“The committee on refreshments will please report,” said Mr. Pearl, when he had put down his load.
Mr. McCarthy reported by laying out three pieces of cheese, half a dozen crackers, and a bit of dried beef.
The Pearl called “Mr. Barker,” and when the animal stood up before him, said: “The chair respectfully suggests that without food it will soon have no leg to stand on. You should cultivate the virtue of thoughtfulness. Do not wait to be told, Mr. Barker, but always consider what is to be done, and do it.”
If the Pearl had advice to give he invariably addressed it to “Mr. Barker,” and so it came to us through the dog, as one might say, and was never lost upon us.
Mr. McCarthy and I hurried away, while Mr.
Pearl got a fire going. We were both ashamed that the idea of increasing our stores had not occurred to us. We returned soon with eggs and bacon, and new bread and coffee, and all needed appliances.
“I move that the report be laid on the table,” said Mr. Pearl, as he began to warm the spider.
I think always with a grateful heart of that supper, which we ate in the cool twilight, with a knoll for a table, and, for a cloth, a mat of grass interwoven with white clover blossoms. It was quite dusk when we launched the canoe and resumed our journey.

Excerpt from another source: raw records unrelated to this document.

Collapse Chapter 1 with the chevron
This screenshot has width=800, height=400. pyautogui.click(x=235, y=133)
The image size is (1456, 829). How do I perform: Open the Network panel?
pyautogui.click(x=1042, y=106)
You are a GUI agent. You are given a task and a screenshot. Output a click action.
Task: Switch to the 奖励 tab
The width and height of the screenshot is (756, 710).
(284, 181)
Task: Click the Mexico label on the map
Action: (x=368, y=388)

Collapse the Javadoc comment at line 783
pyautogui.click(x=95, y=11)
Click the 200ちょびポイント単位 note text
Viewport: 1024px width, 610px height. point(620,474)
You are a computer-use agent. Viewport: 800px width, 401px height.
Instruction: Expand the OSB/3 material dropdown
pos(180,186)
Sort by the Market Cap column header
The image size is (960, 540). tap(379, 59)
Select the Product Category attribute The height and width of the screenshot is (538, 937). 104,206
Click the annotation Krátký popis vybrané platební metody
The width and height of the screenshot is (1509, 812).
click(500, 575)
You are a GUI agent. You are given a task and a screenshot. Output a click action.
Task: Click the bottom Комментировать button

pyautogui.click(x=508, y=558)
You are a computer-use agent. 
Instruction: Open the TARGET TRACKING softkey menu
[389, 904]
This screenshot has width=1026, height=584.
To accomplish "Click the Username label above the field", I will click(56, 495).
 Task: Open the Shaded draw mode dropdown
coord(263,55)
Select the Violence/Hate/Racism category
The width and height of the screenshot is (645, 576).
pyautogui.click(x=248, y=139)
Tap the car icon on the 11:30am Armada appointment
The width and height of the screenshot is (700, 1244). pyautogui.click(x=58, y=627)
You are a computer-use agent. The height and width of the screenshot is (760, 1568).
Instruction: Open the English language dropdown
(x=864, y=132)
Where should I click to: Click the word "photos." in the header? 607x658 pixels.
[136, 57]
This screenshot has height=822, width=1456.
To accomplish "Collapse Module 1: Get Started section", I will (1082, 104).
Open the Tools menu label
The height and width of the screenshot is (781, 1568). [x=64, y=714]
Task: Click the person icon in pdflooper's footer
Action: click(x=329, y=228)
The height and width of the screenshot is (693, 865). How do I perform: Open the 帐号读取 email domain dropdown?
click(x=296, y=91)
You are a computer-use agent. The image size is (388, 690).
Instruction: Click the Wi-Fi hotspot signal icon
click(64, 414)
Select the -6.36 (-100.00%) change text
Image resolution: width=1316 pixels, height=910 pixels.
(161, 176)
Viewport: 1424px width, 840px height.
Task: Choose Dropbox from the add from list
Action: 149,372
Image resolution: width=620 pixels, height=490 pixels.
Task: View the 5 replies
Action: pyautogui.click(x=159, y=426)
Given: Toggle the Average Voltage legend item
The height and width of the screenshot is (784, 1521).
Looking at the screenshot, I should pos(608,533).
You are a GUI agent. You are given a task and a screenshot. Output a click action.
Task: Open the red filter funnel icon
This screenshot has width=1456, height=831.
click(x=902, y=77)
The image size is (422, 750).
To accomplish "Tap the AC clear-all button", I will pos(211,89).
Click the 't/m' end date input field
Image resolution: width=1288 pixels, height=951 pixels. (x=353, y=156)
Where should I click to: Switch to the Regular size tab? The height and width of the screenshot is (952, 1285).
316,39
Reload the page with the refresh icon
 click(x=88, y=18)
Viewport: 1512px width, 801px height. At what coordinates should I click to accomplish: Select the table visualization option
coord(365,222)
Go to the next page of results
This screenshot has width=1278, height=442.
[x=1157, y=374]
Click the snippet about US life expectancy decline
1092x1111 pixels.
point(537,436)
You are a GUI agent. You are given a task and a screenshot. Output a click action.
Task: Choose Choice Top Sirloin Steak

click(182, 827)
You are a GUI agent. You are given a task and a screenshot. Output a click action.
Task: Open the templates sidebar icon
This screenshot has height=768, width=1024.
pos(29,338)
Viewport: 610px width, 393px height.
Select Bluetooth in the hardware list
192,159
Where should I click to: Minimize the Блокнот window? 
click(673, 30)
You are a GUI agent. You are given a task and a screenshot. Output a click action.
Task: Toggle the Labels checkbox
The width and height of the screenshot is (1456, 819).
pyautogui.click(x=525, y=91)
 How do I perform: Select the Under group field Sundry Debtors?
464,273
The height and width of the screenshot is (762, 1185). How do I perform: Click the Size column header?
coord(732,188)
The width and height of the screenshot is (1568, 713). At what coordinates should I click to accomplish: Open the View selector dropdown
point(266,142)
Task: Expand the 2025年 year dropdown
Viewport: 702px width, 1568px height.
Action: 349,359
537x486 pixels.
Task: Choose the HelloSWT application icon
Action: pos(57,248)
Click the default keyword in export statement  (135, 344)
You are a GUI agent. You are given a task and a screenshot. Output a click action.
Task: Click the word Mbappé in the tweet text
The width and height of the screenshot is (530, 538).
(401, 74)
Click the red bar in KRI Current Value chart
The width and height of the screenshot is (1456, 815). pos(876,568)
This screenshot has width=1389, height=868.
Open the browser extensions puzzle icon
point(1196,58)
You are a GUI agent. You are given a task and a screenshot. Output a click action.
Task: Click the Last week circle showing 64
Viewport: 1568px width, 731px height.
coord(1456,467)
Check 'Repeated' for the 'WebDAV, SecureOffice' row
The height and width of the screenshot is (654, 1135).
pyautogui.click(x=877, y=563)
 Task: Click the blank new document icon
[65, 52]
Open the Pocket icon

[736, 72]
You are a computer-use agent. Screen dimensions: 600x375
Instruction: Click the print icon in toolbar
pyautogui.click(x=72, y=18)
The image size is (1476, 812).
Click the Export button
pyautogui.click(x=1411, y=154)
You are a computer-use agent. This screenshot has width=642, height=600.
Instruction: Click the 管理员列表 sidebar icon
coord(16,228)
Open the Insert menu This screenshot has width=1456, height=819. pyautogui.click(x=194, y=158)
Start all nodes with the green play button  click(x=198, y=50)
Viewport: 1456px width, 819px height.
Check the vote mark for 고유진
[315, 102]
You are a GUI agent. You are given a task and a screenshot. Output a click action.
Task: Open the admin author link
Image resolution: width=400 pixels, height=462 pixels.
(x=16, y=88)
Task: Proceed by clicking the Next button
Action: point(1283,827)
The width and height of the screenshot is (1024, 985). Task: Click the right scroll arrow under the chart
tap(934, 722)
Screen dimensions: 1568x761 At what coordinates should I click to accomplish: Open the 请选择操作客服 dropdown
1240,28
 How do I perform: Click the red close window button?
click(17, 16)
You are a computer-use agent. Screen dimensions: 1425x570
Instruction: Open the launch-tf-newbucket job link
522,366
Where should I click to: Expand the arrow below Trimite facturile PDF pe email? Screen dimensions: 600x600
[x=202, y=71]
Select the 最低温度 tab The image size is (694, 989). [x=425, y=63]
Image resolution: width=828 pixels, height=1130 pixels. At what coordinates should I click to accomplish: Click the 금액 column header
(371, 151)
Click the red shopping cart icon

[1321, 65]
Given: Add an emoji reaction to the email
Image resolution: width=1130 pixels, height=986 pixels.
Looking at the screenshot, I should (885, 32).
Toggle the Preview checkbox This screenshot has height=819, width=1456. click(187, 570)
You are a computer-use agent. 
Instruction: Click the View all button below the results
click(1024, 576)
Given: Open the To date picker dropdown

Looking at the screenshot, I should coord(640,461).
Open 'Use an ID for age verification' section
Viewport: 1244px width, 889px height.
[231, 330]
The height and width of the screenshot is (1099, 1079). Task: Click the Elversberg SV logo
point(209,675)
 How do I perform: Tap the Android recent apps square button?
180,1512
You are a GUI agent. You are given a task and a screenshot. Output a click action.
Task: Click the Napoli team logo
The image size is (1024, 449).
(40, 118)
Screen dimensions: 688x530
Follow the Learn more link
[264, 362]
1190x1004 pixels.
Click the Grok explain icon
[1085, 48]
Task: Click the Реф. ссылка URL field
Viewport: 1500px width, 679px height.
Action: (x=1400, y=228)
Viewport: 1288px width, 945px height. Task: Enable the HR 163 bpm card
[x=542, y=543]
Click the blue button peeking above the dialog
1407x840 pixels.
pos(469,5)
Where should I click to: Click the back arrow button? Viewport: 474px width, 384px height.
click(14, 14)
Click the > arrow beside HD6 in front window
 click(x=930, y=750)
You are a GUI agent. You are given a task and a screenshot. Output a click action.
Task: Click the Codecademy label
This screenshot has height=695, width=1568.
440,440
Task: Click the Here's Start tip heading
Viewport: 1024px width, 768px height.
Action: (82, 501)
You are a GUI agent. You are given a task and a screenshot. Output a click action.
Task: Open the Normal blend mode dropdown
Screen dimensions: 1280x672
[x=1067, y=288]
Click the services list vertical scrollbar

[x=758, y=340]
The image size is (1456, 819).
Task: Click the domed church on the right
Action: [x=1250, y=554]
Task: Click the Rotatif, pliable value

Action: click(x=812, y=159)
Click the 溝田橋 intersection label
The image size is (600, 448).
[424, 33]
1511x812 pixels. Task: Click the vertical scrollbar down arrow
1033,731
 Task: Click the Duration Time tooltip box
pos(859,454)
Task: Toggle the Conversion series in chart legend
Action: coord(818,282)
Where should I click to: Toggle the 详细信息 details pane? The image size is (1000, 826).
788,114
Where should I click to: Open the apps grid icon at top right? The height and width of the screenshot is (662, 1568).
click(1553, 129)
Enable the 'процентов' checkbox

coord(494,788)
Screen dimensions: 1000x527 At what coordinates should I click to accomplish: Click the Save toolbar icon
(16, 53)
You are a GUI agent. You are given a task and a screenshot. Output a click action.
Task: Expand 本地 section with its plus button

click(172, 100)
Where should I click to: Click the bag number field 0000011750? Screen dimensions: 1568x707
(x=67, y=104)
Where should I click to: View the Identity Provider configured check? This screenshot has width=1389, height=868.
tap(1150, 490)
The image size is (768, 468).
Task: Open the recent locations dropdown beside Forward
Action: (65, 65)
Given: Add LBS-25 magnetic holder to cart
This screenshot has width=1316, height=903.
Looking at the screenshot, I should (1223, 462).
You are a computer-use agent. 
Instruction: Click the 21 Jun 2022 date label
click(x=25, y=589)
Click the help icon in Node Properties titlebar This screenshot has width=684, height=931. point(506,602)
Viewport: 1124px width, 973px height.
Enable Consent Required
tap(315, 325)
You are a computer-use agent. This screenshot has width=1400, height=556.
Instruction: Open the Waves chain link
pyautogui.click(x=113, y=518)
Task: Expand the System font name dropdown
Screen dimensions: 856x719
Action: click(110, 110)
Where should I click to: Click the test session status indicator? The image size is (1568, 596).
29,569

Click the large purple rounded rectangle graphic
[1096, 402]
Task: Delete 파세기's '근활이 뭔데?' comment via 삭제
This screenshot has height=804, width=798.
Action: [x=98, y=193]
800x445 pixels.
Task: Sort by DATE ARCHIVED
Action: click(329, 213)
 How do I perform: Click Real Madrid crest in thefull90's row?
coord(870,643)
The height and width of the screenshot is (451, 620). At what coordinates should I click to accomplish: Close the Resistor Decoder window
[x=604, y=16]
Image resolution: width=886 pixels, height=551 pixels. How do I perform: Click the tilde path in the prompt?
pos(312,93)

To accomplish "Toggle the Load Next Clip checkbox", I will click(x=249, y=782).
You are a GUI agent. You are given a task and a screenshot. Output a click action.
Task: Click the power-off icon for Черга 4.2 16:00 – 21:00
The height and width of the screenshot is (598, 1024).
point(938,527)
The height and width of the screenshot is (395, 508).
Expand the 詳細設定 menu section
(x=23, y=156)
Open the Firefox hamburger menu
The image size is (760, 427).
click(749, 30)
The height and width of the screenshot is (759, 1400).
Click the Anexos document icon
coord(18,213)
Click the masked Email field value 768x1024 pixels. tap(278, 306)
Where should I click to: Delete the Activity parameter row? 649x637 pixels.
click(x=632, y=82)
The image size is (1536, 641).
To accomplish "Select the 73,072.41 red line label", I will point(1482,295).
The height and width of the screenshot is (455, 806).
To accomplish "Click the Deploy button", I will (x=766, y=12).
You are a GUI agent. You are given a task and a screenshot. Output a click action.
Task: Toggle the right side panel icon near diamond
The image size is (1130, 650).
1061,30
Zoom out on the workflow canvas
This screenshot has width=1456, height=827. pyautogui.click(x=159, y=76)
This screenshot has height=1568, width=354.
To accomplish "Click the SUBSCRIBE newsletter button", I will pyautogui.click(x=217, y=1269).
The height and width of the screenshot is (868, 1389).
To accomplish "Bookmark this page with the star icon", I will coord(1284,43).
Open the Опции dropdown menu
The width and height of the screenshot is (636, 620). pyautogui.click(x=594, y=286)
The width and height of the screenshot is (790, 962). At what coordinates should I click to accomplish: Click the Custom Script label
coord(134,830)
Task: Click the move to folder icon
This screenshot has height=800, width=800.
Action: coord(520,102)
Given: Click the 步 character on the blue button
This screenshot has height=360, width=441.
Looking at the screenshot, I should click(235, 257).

Had I words fit for beauty and delight, I should try to tell of our night journey on the river—of the wondrous flattery of moon and shadow, of wet banks showered with “barbaric pearl,” of geese that sailed by, magnified to swanlike size, of a little village on the shore, whose painted boards shone like white marble and filled the eye with illusions of splendor and grand proportion.
When we were over the last carry at Mill Pond the hand-made gentleman fell asleep, but we kept on with a steady stroke of the paddles. I would not be the first to speak of stopping, for every stroke brought me nearer home, and the thought of it!—worth all the misery and peril I had known. Near two o'clock we got out on the shore, a mile below the Mill House, and lay down with our blankets and went to sleep.